Qu’est-ce que l’AOMI ?
L’artériopathie oblitérante des membres inférieurs, ou artérite des jambes, correspond à une obstruction partielle ou totale des artères des jambes, le plus souvent par athérosclérose (9 cas sur 10), qui réduit l’apport de sang oxygéné aux muscles et aux tissus des membres inférieurs. En France, elle concerne environ 1,2 % de la population, avec près de 69 000 hospitalisations en 2022.
Symptômes
Le symptôme caractéristique est la claudication intermittente : une douleur à type de crampe apparaissant à la marche, dans le mollet, la cuisse ou la fesse selon le niveau de l’obstruction, obligeant à s’arrêter, et cédant après quelques minutes de repos. Le périmètre de marche avant l’apparition de la douleur permet d’évaluer la sévérité. Aux stades plus avancés, la douleur peut survenir au repos, notamment la nuit, et s’associer à des troubles trophiques (plaie qui ne cicatrise pas, nécrose d’un orteil), signant une ischémie critique.
Facteurs de risque
Le tabagisme est le facteur de risque le plus fortement associé à l’AOMI. Le diabète multiplie le risque par 7, l’hypertension artérielle par 2,5. L’âge (au-delà de 50 ans chez l’homme, 60 ans chez la femme) et les antécédents familiaux cardiovasculaires précoces sont également déterminants.
Diagnostic
La mesure de l’index de pression systolique (IPS), simple et non invasive, oriente le diagnostic.
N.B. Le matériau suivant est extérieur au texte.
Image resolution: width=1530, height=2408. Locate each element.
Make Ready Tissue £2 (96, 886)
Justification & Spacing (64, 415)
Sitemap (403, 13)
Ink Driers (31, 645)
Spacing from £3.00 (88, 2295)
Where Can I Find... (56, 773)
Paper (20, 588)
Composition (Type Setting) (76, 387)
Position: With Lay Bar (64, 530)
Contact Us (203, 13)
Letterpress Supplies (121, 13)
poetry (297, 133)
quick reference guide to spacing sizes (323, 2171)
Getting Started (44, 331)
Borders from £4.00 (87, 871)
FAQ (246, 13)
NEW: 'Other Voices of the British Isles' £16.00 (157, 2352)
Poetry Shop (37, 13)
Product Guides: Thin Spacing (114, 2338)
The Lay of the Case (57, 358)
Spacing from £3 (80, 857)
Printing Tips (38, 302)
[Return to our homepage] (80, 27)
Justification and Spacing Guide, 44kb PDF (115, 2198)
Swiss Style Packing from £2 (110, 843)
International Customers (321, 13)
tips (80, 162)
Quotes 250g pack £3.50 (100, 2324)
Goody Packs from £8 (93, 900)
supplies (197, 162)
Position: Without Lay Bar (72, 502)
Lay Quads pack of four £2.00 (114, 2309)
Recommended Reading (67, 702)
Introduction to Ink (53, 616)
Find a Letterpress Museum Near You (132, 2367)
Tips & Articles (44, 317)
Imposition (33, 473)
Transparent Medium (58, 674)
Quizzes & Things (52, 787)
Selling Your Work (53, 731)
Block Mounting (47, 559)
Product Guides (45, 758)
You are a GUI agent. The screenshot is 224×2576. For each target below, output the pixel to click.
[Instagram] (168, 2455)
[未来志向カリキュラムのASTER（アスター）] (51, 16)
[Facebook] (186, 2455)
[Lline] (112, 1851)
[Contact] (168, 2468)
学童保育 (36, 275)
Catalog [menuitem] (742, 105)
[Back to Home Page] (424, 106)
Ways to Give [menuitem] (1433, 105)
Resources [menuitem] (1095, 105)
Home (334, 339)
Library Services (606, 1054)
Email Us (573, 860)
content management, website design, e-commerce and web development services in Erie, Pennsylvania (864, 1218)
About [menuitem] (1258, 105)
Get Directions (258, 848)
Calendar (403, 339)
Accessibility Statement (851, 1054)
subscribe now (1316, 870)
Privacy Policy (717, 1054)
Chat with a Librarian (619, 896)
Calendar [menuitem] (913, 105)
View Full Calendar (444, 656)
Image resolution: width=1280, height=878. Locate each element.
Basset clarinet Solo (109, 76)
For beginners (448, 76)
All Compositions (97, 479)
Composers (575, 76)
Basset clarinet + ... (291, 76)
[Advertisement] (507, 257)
Elle est complétée par une échographie-Doppler artérielle des membres inférieurs qui localise et quantifie les sténoses ou occlusions, et, si un geste de revascularisation est envisagé, par une artériographie ou un angioscanner.
Traitements
La prise en charge associe systématiquement le contrôle des facteurs de risque (arrêt du tabac impératif, équilibre du diabète, statine, antiagrégant plaquettaire) et la rééducation à la marche, souvent suffisante aux stades précoces pour améliorer le périmètre de marche. Lorsque la gêne fonctionnelle persiste ou qu’une ischémie critique s’installe, une revascularisation est proposée : angioplastie avec ou sans stent par voie endovasculaire (technique mini-invasive, souvent réalisable en ambulatoire), ou pontage chirurgical lorsque les lésions sont trop étendues ou complexes pour un traitement endovasculaire.
Suivi
Un suivi vasculaire régulier (examen clinique, IPS, écho-Doppler) est nécessaire à vie, l’AOMI étant un marqueur d’atteinte artérielle généralisée qui impose également un dépistage des autres localisations de l’athérosclérose (coronaires, carotides, aorte).
Questions fréquentes
La claudication intermittente est-elle toujours liée à l'artérite ?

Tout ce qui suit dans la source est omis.